My post, “Why the Starbucks “15th Ave” Store Is Doomed to Fail” has incited more commentary in less time than anything else I’ve written.

Companies launch premium brands, so what’s the big deal?

A recurring comment, here and on other blogs, suggests I’m foolish because many companies launch sophisticated brands that aren’t associated with the core company (Toyota and Lexus, or Gap and Banana Republic), and those aren’t dishonest, are they?

No, they’re not, but that’s not what Starbucks is doing here. “15th Avenue Coffee and Tea” is not a new “brand”. It is a coffeehouse. That is located on 15th Avenue. In all that I have read, I have seen nothing that says they are going to open other “15th Avenue”s elsewhere. They appear to be planning opening other similar neighborhood coffeehouses, but I see no indication they’ll be under a “15th Avenue” brand.

So please refrain from comparing this to such up-market brand plays. This is different.

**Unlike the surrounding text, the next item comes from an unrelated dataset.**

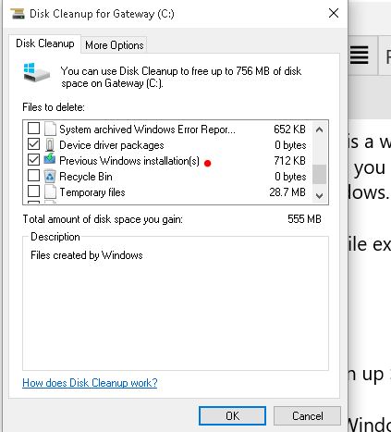Screen dimensions: 391x432
Task: Click the list scroll up arrow
Action: tap(319, 130)
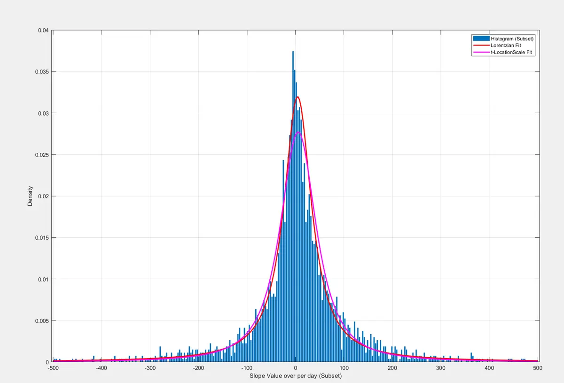Select the 'Density' y-axis label

30,196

An Open Letter From An Actual Starbucks Front-Line Employee

You have just got to read “Advice to Starbucks CEO Howard Schultz”. It’s written by Sun Min Kimes, a barista at a Starbucks in Virginia. I read much of her piece as an implicit (and occasionally explicit) indictment of the 15th Avenue launch, because her Starbucks (and doubtless many others) are already tied to their communities. She recognizes there are many opportunities for improvement, most of which is great advice for anyone wanting to deliver better customer experiences:

  • communicate more with workers, perhaps through a regular internal newsletter
  • provide ongoing education and training
  • empower Starbucks managers to do more to appeal to their specific communities
  • during busy hours, designate a “drip coffee” line [YES! YES! YES!]
  • launch nationwide advertising campaigns
  • focus the retail items on what actually moves
  • better plans for rewarding frequent visitors

When Corporate Speaks, It’s Hard To Listen

Contrast Ms. Kines heartfelt commentary with the flaccid corporate-ese of Starbucks designer Liz Muller, creator of the 15th Avenue aesthetic.

So 1st and Pike is Chopped Liver?

A lot has been made of the aesthetic of the new 15th Avenue store, locally sourced materials, more inviting aesthetic. One of the commenters on my original post pointed to this illuminating profile of architect Arthur Rubinfeld, president of global development at Starbucks. In it, they discuss the redesigned store at 1st and Pike, a handsome offering that’s also in line with Starbucks sustainability mission. To me, it proves that you can bend and flex the Starbucks brand to engage new aesthetics… So what, again, is the purpose of 15th Avenue?

Oh, the irony

And then there was this delightful tweet that I just had to pass along:

beveragemktg: Just noticed that if you go to the 15th Ave Coffee website and click on the Google map, the street view shows a Starbucks. That’s funny.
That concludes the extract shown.